“We deliver them using the same catheters that you would use for an endovascular procedure, but we would leave the device outside the vessel and place a guide wire into the bloodstream as a stimulation electrode, which could be held in place. with a stent.”
The ability to power the implant remotely eliminates the need for electrical cables through the skin and other tissues. Wires used for devices such as pacemakers can cause inflammation and sometimes need to be replaced. Battery-powered implants may also require additional surgery to replace the batteries.
The researchers claim that ME-BIT’s portable charger could even be misaligned by several centimeters while providing sufficient power and programming to the implant, without irritating surrounding tissue.
“We’re getting more and more data showing that neuromodulation, or technology that acts directly on nerves, is effective for a wide range of disorders – depression, migraine, Parkinson’s disease, epilepsy, dementia, etc. – but it there is a barrier to using these techniques because of the risks associated with surgery to implant the device, such as the risk of infection,” said co-author Sunil Sheth, MD, associate professor of neurology and director of the vascular neurology program for McGovern Medical School at UTHealth Houston.
“If you can lower that bar and significantly reduce those risks using a wireless endovascular method, many people could benefit from neuromodulation.”
Electrical stimulation can reduce pain when doctors target the spinal cord and the dorsal root ganglia (DRG), a bundle of nerves that transmit sensory information to the spinal cord.

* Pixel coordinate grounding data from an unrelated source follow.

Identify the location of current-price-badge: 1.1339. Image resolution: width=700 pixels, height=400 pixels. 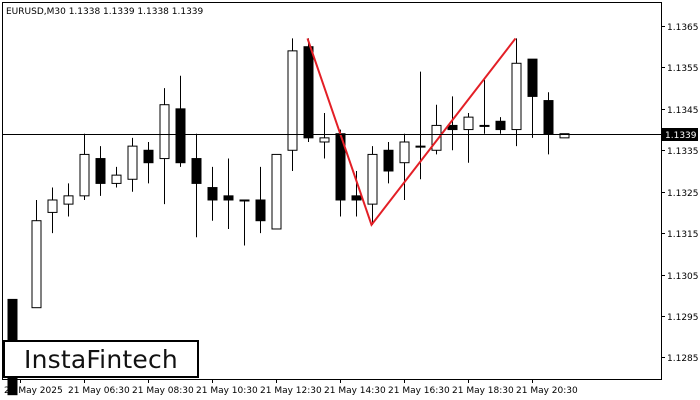
(680, 134).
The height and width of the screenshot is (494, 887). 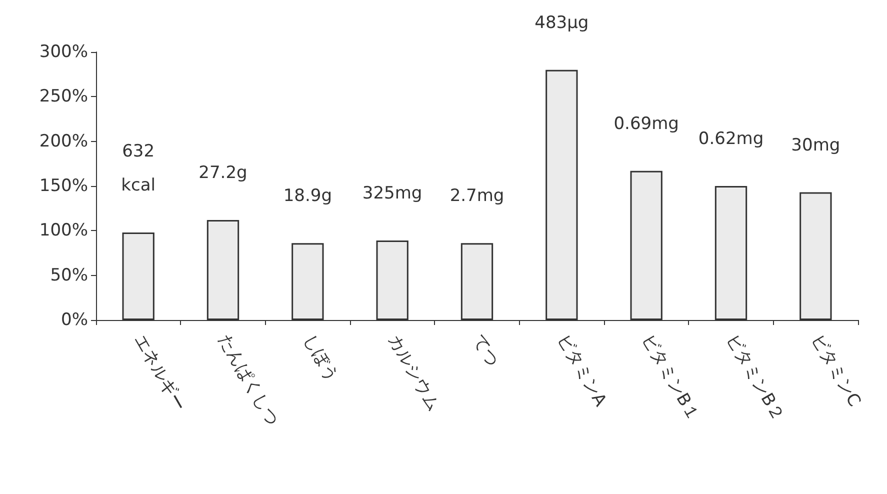 I want to click on y-tick-label: 200%, so click(x=64, y=142).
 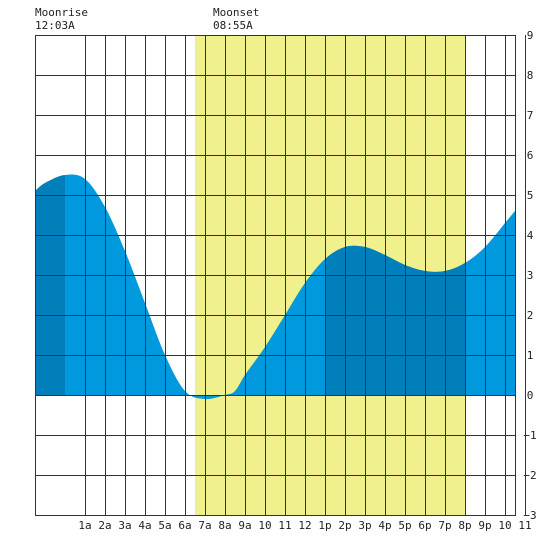 I want to click on x-tick-label: 8a, so click(x=224, y=526).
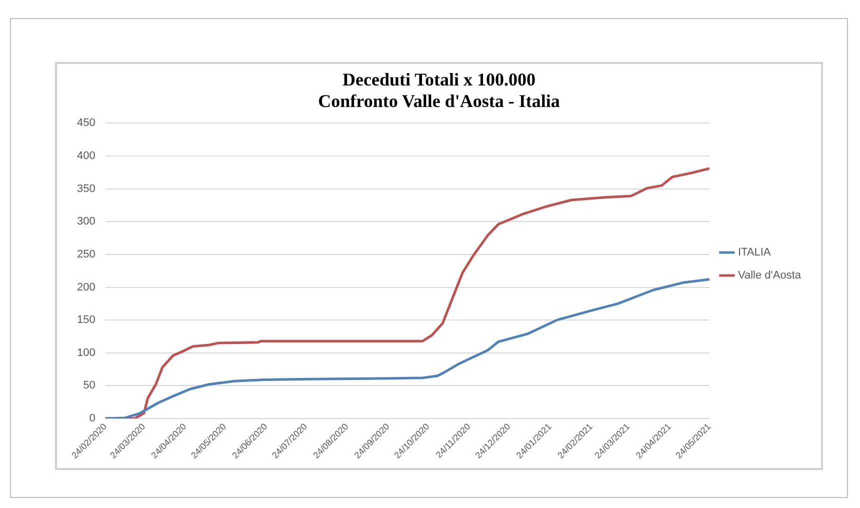 The height and width of the screenshot is (508, 860). I want to click on y-tick-label: 350, so click(86, 188).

But existing DRG pacemakers require invasive surgery to implant a battery and pulse generator.
By using blood vessels, the researchers say they can strategically place the ME-BIT implant in a minimally invasive way and achieve more predictable results.
“One of the good things is that every nerve in our body needs oxygen and nutrients, which means there’s a blood vessel a few hundred microns from every nerve,” Robinson explained. “With a combination of imaging and anatomy, we can be pretty sure where we’re placing the electrodes.
In a previous study, Robinson and his colleagues demonstrated the viability of the implants by placing them under the skin of fully awake laboratory rodents that were free to move about in their enclosures. The rodents preferred to be in parts of the enclosures where a magnetic field activated the implant, which provided a small voltage to the reward center in their brains.
Researchers need to conduct more animal studies and possibly human trials before seeking FDA approval for implants.
“We are conducting longer-term studies to make sure this approach is safe and that the device can stay in the body for a long time without causing problems,” said Sheth, who estimates the process will take a few years.